QuantERA Call 2017 Funded Projects

Controlling EPR and Bell correlations in Bose-Einstein condensates

We bring together researchers on quantum information theory, Bose-Einstein condensates and atom interferometry to create, detect and exploit Einstein-Podolsky-Rosen and Bell entanglement in atomic Bose-Einstein condensates. These represent much stronger forms of entanglement than the non-classical correlations created so far and are largely unexplored.

CMOS Compatible Single Photon Sources based on SiGe Quantum Dots

The efficient generation of quantum states of light is a vital task in Quantum Photonics. Current approaches are bulky and expensive with low generation rates and the few commercial single photon sources are either not compatible with telecoms standards, require cryogenic temperatures or are bulky benchtop devices.

Entangled Rydberg matter for quantum sensing and simulations

Owed to their remarkable properties trapped Rydberg atoms and ions are ideal systems for realizing quantum simulators and sensors. The strong and long-ranged dipolar interactions between Rydberg matter is the basis for entangling gates. The long lifetime of circular Rydberg states leads to long coherence times, enabling gates with high fidelity and quantum simulation over long times. Large transition dipole moments make Rydberg atoms and ions highly sensitive to electric fields, microwave and terahertz radiation.

High dimensional quantum Photonic Platform

Today, photonics is among the very few platforms that can reach very high levels of complexity in quantum communication, computation and sensing. This is made possible by the mobility of photons and the large variety of their controllable degrees of freedom. The quantum optics community has already obtained spectacular achievements, yet using quite inefficient sources and bulk optics, limiting the number of particles involved, the explored Hilbert space dimension and the fidelity of the protocols.

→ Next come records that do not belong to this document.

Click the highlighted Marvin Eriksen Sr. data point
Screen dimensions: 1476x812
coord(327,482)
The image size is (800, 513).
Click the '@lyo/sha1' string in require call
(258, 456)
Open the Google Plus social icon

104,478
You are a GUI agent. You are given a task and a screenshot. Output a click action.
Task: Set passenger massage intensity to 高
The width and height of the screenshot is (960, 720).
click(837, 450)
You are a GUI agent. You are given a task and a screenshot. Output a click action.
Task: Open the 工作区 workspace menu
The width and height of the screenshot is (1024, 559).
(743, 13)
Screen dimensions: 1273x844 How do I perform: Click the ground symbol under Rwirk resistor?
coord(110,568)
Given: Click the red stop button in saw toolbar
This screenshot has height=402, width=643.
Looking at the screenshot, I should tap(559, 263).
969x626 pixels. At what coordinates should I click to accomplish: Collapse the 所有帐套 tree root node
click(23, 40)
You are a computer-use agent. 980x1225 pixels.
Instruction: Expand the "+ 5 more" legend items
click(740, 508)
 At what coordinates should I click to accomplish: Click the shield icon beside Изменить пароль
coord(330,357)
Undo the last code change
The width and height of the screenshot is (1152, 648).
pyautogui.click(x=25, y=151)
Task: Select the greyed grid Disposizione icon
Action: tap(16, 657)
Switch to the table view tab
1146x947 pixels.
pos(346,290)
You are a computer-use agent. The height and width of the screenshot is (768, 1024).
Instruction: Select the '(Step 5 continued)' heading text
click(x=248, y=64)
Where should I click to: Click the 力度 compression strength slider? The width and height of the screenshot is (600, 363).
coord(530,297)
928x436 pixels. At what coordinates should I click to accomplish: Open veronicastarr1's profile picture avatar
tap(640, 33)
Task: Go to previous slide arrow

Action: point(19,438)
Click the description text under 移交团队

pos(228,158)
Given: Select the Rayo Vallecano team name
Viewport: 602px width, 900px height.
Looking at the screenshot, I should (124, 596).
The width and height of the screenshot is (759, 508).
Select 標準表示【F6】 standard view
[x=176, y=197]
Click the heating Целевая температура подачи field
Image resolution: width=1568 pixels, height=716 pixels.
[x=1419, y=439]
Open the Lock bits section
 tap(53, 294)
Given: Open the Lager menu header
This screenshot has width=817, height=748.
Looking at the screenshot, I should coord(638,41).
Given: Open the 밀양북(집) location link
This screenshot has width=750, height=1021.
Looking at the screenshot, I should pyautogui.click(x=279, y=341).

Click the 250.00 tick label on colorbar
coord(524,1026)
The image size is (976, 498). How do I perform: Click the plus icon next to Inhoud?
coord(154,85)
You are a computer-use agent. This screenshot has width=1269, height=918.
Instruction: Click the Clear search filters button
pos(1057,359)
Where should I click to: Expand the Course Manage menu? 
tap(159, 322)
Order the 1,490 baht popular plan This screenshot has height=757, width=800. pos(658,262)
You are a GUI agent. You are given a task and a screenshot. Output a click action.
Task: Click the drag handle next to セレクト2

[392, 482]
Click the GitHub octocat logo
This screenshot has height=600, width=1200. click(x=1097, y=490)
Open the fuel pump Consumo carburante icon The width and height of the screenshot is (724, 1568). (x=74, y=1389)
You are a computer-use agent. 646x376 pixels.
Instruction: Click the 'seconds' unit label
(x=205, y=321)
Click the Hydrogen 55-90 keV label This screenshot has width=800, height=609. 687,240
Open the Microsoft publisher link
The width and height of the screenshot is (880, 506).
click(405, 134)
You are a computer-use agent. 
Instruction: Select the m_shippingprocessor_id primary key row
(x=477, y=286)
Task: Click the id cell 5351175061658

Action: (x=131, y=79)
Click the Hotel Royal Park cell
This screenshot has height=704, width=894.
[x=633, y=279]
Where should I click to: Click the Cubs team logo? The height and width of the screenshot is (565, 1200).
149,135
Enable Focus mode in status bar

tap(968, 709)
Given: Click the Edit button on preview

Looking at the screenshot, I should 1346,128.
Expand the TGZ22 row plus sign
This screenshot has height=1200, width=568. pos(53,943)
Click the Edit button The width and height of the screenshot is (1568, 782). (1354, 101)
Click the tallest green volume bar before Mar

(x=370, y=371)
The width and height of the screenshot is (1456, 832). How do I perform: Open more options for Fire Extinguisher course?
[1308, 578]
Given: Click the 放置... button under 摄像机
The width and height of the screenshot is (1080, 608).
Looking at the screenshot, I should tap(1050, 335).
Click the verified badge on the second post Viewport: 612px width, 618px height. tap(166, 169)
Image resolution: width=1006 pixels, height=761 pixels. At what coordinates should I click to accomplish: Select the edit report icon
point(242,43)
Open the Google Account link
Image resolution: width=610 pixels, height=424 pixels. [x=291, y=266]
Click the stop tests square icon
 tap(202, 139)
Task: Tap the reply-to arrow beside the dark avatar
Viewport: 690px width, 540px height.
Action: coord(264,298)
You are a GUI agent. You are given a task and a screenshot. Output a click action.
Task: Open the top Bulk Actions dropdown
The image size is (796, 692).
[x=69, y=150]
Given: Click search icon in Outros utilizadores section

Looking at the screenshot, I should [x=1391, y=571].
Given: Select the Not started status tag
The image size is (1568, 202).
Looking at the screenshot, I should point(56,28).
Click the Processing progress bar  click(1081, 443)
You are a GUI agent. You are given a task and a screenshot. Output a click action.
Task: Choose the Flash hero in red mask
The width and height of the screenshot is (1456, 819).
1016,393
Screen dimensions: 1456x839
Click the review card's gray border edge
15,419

Hyper-entanglement from ultra-bright photon pair sources

We will fabricate and exploit an entirely novel photonic device platform for the generation of highly indistinguishable and entangled photon pairs with near-unity extraction efficiency.

Polariton lattices: a solid-state platform for quantum simulations of correlated and topological states

The development of quantum simulation lacks compact on-chip scalable platforms. The recent demonstrations of polariton lattices in semiconductor microcavities, in combination with their extraordinary nonlinearities, place polaritons as one of the most promising candidates to achieve this goal. The aim of this proposal is to implement polariton lattices in semiconductor microcavities as a photonic-based solid-state platform for quantum simulations.

MICROwave quantum SENSing with diamond color centers

Detection and spectroscopy of weak microwave (>GHz) signals is of pivotal importance for key areas of modern technology, including wireless communication, radar, navigation and medical imaging. Solid state spins could be attractive sensors for both tasks since they have transition frequencies that can be tuned across the 1-100 GHz range. However high-frequency sensing by solid state spins has remained underexplored so far, and most demonstrations of spin sensing have focused on low-frequency (<10MHz) signals.

Spin-based nanolytics – Turning today’s quantum technology research frontier into tomorrow’s diagnostic devices

Thanks to their unmatched specificity, nuclear magnetic resonance (NMR) and electron spin resonance (ESR) spectroscopy – jointly referred to as spin-based analytics – are tools of major importance in biology, chemistry, medicine and physics because they allow for the use of a spin (nuclear or electron) as an extremely sensitive, nanoscopic quantum probe of its electronic and magnetic environment inside a molecule.